What you have to do ->
Please set down word for word every line from the one holding "The width and height of the screenshot is (646, 498)." to the end of the data below, both included.

Extracted material ->
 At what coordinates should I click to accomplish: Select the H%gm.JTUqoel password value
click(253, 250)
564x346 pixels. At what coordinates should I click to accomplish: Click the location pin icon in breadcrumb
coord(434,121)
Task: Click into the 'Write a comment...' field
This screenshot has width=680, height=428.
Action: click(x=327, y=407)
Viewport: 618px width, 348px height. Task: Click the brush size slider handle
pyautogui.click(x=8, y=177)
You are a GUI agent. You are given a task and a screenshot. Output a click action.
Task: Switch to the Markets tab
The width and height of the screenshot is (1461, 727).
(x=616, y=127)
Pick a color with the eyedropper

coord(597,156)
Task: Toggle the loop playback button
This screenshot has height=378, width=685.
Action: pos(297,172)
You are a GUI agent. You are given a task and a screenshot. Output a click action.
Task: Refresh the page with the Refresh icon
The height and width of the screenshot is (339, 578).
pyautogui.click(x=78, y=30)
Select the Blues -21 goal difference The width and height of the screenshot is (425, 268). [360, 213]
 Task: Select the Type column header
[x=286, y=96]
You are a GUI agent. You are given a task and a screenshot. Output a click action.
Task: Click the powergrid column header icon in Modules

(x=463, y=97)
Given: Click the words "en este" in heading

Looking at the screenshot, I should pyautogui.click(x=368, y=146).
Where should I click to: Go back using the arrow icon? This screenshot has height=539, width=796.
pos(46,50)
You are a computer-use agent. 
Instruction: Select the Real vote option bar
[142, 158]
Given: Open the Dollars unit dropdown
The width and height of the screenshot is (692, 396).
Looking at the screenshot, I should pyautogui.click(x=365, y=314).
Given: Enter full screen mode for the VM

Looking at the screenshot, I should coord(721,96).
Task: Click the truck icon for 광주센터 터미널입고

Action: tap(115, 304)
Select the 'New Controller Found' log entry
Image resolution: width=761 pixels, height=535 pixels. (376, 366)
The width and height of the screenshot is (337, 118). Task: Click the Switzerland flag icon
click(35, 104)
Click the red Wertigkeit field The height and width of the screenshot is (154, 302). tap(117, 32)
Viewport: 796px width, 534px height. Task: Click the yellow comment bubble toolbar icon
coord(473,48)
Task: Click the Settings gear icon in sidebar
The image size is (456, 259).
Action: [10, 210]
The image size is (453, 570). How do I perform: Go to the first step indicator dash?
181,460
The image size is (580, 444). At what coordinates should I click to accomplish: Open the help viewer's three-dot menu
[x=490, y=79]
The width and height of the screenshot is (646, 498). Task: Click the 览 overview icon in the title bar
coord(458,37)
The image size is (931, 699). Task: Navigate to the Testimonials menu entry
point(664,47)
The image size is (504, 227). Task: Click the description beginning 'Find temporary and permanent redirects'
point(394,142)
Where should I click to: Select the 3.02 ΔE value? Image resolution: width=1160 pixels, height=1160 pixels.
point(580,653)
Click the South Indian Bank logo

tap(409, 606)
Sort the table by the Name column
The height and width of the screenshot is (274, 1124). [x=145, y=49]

Output below ->
The width and height of the screenshot is (646, 498). Task: Click the 览 overview icon in the title bar
coord(458,37)
The image size is (931, 699). Task: Navigate to the Testimonials menu entry
point(664,47)
The image size is (504, 227). Task: Click the description beginning 'Find temporary and permanent redirects'
point(394,142)
Where should I click to: Select the 3.02 ΔE value? Image resolution: width=1160 pixels, height=1160 pixels.
point(580,653)
Click the South Indian Bank logo

tap(409, 606)
Sort the table by the Name column
The height and width of the screenshot is (274, 1124). [x=145, y=49]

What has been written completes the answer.